Military planning to hand over control of Abu Ghraib prison to Iraqis in 2006
August 17, 2005
The U.S. military is planning to hand over the notorious Abu Ghraib prison to Iraqi control early next year after expanding three jails to house thousands of prisoners, Stars and Stripes has learned.
“At sometime in the future, yes, that is the plan,” Lt. Col. Guy Rudisill, spokesman for Multi-National Force-Iraq’s detainee operations stated in an e-mail interview from Baghdad.
“We are building a new Camp Cropper — and when it is completed in the Feb ’06 timeframe — our plan is to transfer operations from Abu Ghraib and close Abu,” Rudisill stated.
The plans call for U.S. forces to move an unspecified number of “prisoners of interests” now detained at Abu Ghraib to Camp Cropper, a U.S. detention facility near Baghdad, where they would remain under U.S. control, said a civilian member of U.S. Army Europe headquarters, speaking on condition of anonymity.
The civilian said the plan called for the transfer of prisoners in February or March. The headquarters for the U.S. military’s detention operations would also move from Abu Ghraib to Camp Cropper.
The Camp Cropper expansion will increase its holding ability from 163 prisoners to 2,000, said Lt. Col. Stan Heath, a spokesman for the U.S. Army Corps of Engineers’ Gulf Region Division in Baghdad. The corps is heading up the $23 million project, which began in June.
Camp Cropper currently houses 135 detainees, officials said. Several news organizations have quoted the Iraqi human rights minister as saying that Saddam Hussein is being held there. Rudisill would not say where Hussein was detained, other than in a “secured location.”
The plan would sever the U.S. association with Abu Ghraib, where photographs released worldwide in April 2004 showed U.S. soldiers and others abusing and humiliating prisoners.
The resulting scandal prompted numerous investigations; seven enlisted soldiers were court-martialed for their roles while the two officers in charge of the prison were reprimanded or demoted. Some government investigations found failures of leadership at top command levels but said those same leaders had performed admirably considering the lack of manpower and resources.
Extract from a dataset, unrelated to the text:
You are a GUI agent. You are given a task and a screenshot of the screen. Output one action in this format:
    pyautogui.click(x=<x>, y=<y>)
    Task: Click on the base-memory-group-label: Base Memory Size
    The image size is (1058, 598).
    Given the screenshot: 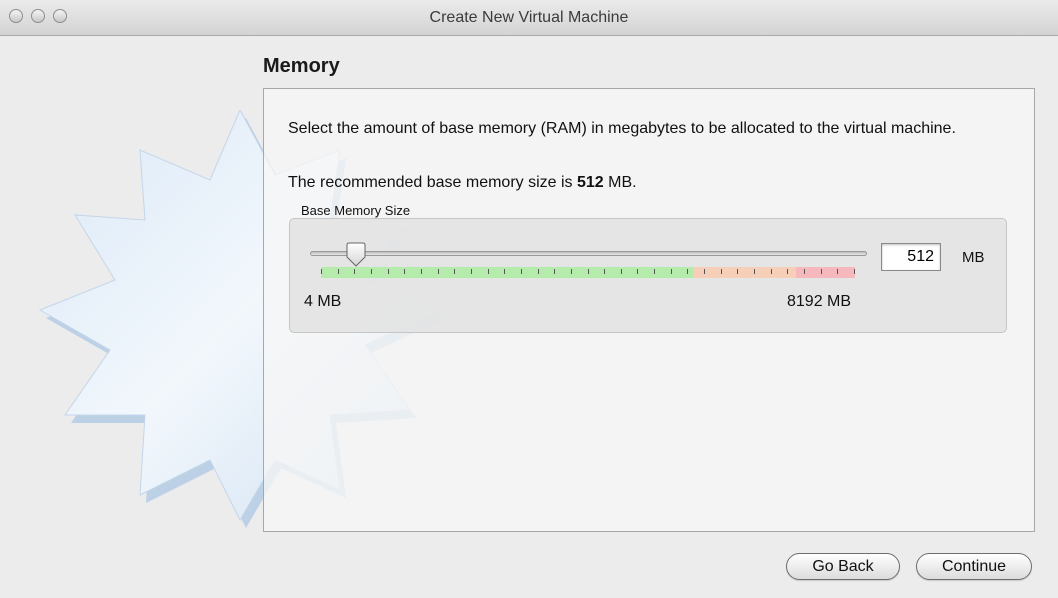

But Rudisill said handing over Abu Ghraib to the Iraqis was always planned, and that it was his understanding that the Iraqi government wanted to close the prison.
Rudisill said about 4,200 prisoners are being held currently at Abu Ghraib. Some of them, he said, would be transferred to either Camp Bucca or Fort Suse, where expansion projects also are under way.
The Camp Bucca expansion, expected to be completed by October, would allow an additional 1,400 “security detainees” to be held there, Rudisill said.
Plans call for Fort Suse, a former Iraqi military barracks, near Sulaymaniyah in northeastern Iraq, to hold about 2,000 security detainees. Renovation there is scheduled to be completed Sept. 30, Rudisill said.
Rudisill said he could not estimate how many detainees would be released, how many would remain under Iraqi jurisdiction or how many would remain in U.S. custody.
He said detainees were released frequently, beginning in August 2004 when a review board containing six Iraqi officials and three U.S. military members was set up. Since then, he said, the board had reviewed the cases of 16,600 detainees throughout Iraq and recommended about 9,200 be released. Most of those were released, he said.
The International Committee of the Red Cross, which first raised alarms about how Abu Ghraib prisoners were being treated, claimed that 70 percent to 90 percent of those imprisoned had been “arrested by mistake.”
That was a conclusion also reached by Brig. Gen. Janis Karpinski, who was in charge of the prison when the scandal broke. According to transcripts obtained by the American Civil Liberties Union, Karpinski told an investigator after the scandal broke that U.S. commanders were reluctant to release detainees, even if they were innocent, an attitude she called “releasophobia.”
In May 2004, Maj. Gen. Geoffrey Miller, who came to Iraq after overseeing the Guantanamo Bay detention facility in Cuba, vowed to reduce by half what were then 3,800 detainees at Abu Ghraib. He said only a “small number” of detainees had been wrongly imprisoned but that procedures for releasing suspects after determining they were not a threat to U.S.-lead coalition forces were taking too long — four to six months. The number of detainees there has since increased.